The pharmacokinetics of cephacetrile were studied after its administration as a single i.v. bolus injection of 15 mg/kg body weight to 11 patients with terminal renal inpairment undergoing haemodialysis for 6 h. A two-compartment kinetic model was used to describe the biphasic decrease in plasma concentration. The quantities of antibiotic in the central and peripheral compartments, and the amounts eliminated, were calculated for different times. During haemodialysis sessions, the average pharmacokinetic parameters of cephacetrile determined at the dialyser input were: a = 5.03 h-1, beta = 0.458 h-1, K12 = 2.337 h-1, K21 = 1.996 h-1 K13 = 1.154 h-1, Vc = 5.5081, Vp = 6.4481, Vdss = 11.9561. As a function of the pharmacokinetic parameters of cephacetrile, a regimen of multiple doses was established for patients with terminal renal impairment, which will guarantee safe and effective concentrations of the antibiotic.

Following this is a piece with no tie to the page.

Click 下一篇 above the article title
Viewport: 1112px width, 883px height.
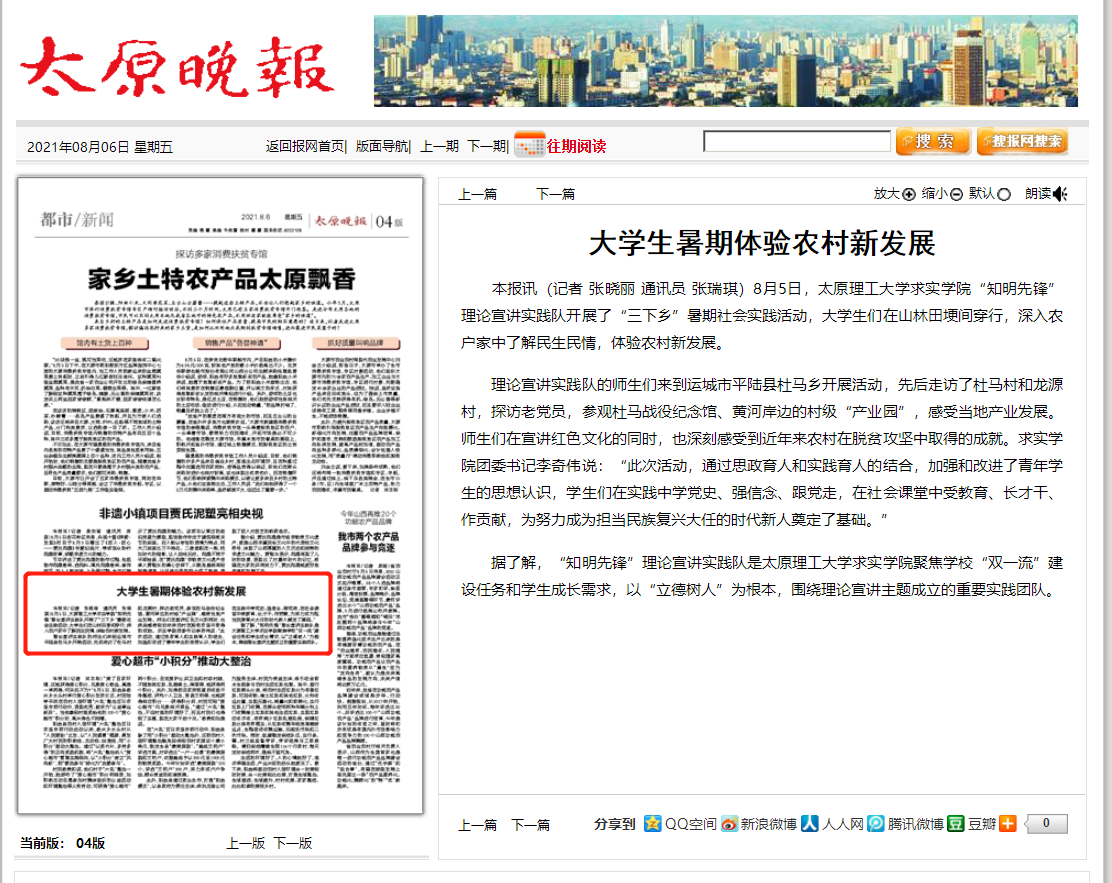coord(555,194)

对11例终末期肾功能损害且正在接受6小时血液透析的患者,静脉注射15mg/kg体重的头孢乙腈单次推注后,研究了其药代动力学。采用二室动力学模型描述血浆浓度的双相下降。计算了不同时间中央室和外周室的抗生素量以及消除量。在血液透析期间,在透析器入口处测定的头孢乙腈平均药代动力学参数为:α = 5.03 h⁻¹,β = 0.458 h⁻¹,K12 = 2.337 h⁻¹,K21 = 1.996 h⁻¹,K13 = 1.154 h⁻¹,Vc = 5.508L,Vp = 6.448L,Vdss = 11.956L。根据头孢乙腈的药代动力学参数,为终末期肾功能损害患者制定了多剂量给药方案,该方案将保证抗生素的安全有效浓度。